Arrivé à l'embouchure, j'aperçois au large le voilier Kanthaka 2 de mon copain Thierry. Inscrit comme moi au rallye, il s'est déjà fait une très grosse frayeur les jours précédents en percutant de nuit le cable de remorque d'une barge. Il navigue soit en solitaire, soit en équipage réduit (ce qui était le cas ce jour-là). Il a une belle expérience nautique et un bon bateau (un OVNI 435) de taille comparable au mien, ce qui m'incite à le suivre attentivement aux jumelles. C'est alors que le temps change brusquement. Des grains très violents arrivent de tout côté. Thierry qui remonte au vent comme moi, choisit de partir plein ouest vers la côte, alors que de mon côté, je trouve plus favorable de profiter d'une adonnante et de partir plein sud vers le large. Normal quand on s'attend à une bascule de vent très favorable sur l'autre bord. Le vent forcit, je réduis la toile. A l'évidence mon choix est le bon ; Sabay Dii qui de part sa carène remonte mieux au vent que Kanthaka va très vite et avec un bon cap. Le grain passé, la bascule espérée arrive. Je pars donc dans la même direction que Kanthaka mais bien à son vent, preuve que j'ai beaucoup gagné grâce à ce choix tactique. Et là, bis repetita. Nouveau grain, nouvelle bascule ! La visibilité est très mauvaise. Je choisis de revirer, pour profiter du vent, mais aussi pour éviter d'aller trop près de la côte mal définie sur les cartes, et pour ne pas risquer de me poser sur un banc de sable. Le vent rebascule et je revire à nouveau (en O sur la carte).

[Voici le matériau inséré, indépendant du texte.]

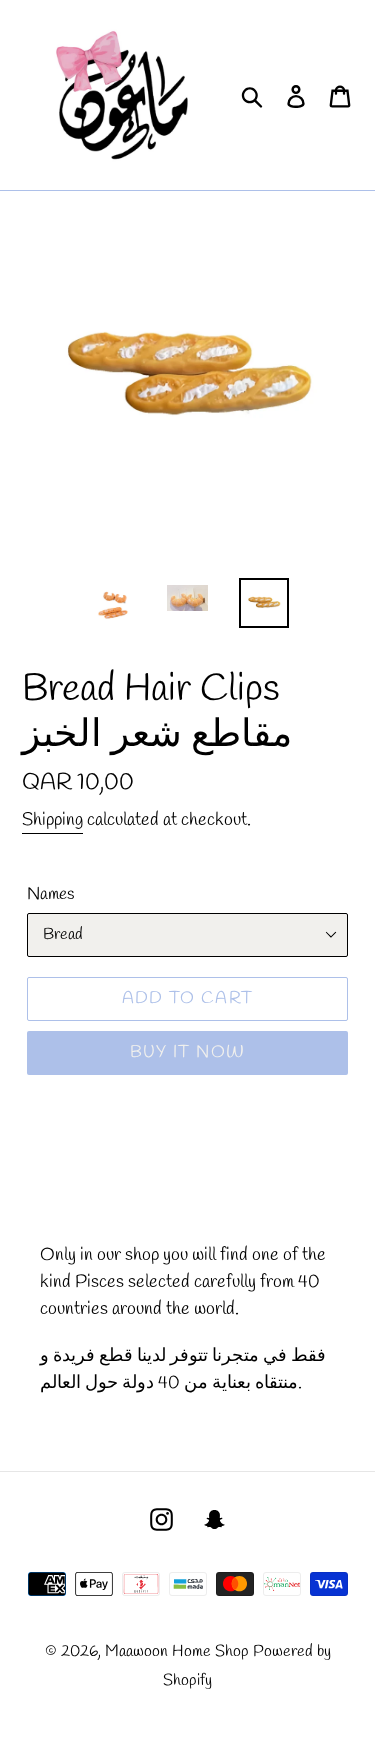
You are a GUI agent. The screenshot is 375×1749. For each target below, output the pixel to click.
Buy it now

Ce bord est encore plus favorable que le précédent car je vais plein ouest avec un angle entre les deux virements d'à peine 70°C. Je jubile ! Lorsque le grain est passé, je me retrouve (en P sur la carte) dans des petits airs et m'attends trouver Thierry tout près, voire derrière moi...
Mais plus de Kanthaka !
Je ne le reverrai que trois jours plus tard à Ketapang. Par quelle magie a-t-il pu se volatiliser de la zone, ou me passer sous le nez alors que j'allais à fond, avec un voilier plus rapide et en ayant choisi toutes les bonnes options ? Mystère qui s'éclaircira à l'arrivée, bien sûr ! En fait, Thierry est parti plein ouest dès les premières oscillations, face au vent, rien qu'au moteur ! Du coup, plus de bords à tirer, et un gain de 45 % sur la distance à parcourir. Ce faisant, sans voile, il devenait pratiquement invisible !!!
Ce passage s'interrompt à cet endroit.